The founders noticed the asymmetry early. Fakes scale; defenses don't. A single person, however motivated, cannot manually patrol an internet that uploads hundreds of millions of items a day. You cannot win a speed contest against software by typing faster. The only honest answer to automation is more automation - pointed the other way.
The Founders' Bet
A side project that refused to stay small
Loti began in 2022 as a favor. Luke Arrigoni - a Columbia math graduate who had run an AI consultancy working with Getty Images, Johnson & Johnson's Janssen, UPS and AT&T - and his wife Rebekah started it to help one person scrub unwanted images off the web. It was the kind of weekend problem that seems narrow until you look closely and realize it has no floor.

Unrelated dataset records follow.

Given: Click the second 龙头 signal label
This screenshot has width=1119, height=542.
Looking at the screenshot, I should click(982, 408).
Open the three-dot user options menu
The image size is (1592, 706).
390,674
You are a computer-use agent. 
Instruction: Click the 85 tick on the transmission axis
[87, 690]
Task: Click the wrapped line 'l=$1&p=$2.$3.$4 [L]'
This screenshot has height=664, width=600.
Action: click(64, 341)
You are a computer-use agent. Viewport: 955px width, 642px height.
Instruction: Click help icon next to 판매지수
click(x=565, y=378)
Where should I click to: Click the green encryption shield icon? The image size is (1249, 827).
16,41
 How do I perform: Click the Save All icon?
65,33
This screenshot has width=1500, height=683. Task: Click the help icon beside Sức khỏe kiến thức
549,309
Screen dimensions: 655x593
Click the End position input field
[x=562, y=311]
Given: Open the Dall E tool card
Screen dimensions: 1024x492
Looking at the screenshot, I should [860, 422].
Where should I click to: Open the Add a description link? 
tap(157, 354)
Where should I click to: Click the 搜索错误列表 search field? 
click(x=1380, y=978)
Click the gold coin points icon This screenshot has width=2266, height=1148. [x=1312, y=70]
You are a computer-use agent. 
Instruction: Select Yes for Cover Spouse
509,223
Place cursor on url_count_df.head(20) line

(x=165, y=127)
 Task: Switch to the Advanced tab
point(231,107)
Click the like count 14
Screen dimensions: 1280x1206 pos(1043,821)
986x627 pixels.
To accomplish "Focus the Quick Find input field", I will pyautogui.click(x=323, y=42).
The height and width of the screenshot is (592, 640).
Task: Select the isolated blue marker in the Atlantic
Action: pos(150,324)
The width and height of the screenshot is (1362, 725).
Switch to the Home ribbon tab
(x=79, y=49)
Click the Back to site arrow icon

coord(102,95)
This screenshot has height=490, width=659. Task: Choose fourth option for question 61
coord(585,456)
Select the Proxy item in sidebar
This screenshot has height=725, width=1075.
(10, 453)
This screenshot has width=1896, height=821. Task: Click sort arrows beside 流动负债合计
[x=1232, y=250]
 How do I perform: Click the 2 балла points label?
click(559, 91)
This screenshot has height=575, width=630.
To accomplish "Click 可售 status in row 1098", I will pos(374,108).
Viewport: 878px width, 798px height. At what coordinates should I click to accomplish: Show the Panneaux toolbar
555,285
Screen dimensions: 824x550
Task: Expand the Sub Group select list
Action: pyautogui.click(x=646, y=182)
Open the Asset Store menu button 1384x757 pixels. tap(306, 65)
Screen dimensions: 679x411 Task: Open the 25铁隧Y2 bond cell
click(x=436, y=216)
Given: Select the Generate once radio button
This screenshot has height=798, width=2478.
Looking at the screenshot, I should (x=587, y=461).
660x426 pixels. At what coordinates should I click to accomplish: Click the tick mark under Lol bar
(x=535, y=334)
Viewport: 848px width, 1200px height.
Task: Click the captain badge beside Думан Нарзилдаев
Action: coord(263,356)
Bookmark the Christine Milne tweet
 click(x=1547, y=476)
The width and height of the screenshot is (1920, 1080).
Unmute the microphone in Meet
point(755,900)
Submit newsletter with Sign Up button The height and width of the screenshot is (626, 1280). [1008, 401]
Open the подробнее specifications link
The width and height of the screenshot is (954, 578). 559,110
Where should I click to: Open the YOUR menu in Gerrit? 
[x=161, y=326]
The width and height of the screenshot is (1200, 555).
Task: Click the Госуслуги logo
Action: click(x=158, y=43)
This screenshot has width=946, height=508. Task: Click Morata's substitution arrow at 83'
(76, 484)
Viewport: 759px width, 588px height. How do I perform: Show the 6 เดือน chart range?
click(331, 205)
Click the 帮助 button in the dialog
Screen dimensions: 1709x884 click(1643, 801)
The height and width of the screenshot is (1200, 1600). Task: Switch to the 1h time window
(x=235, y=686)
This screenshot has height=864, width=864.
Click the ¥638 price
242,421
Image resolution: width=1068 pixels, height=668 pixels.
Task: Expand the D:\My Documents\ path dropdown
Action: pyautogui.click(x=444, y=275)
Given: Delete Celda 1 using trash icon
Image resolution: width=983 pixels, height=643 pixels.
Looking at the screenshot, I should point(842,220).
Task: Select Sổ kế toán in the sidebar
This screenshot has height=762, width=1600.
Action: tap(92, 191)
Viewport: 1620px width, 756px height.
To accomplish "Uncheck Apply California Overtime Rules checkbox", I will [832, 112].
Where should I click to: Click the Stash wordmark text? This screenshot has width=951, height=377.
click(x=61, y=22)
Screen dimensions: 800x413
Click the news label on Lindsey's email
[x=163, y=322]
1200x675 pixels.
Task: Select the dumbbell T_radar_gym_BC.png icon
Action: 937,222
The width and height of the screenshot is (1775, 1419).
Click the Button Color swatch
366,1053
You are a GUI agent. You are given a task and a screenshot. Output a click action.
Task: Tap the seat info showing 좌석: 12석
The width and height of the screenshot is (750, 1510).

Then 2023 happened. The Hollywood strikes put AI likeness rights on every marquee in town, and Luke's industry contacts came calling with the same worry, urgently. The side project acquired a co-founder and CTO in Hirak Chhatbar, a thesis, and a company name. The bet was specific: that protecting a likeness is not a celebrity luxury but a universal need, and that the same engine could serve a global pop star and a schoolteacher without redesigning either.
Math at Columbia; ex-AI consultant (Arricor) for Getty, J&J, UPS, AT&T. Started Loti as a side project.
Co-launched Loti with Luke in 2022, turning a personal favor into a company.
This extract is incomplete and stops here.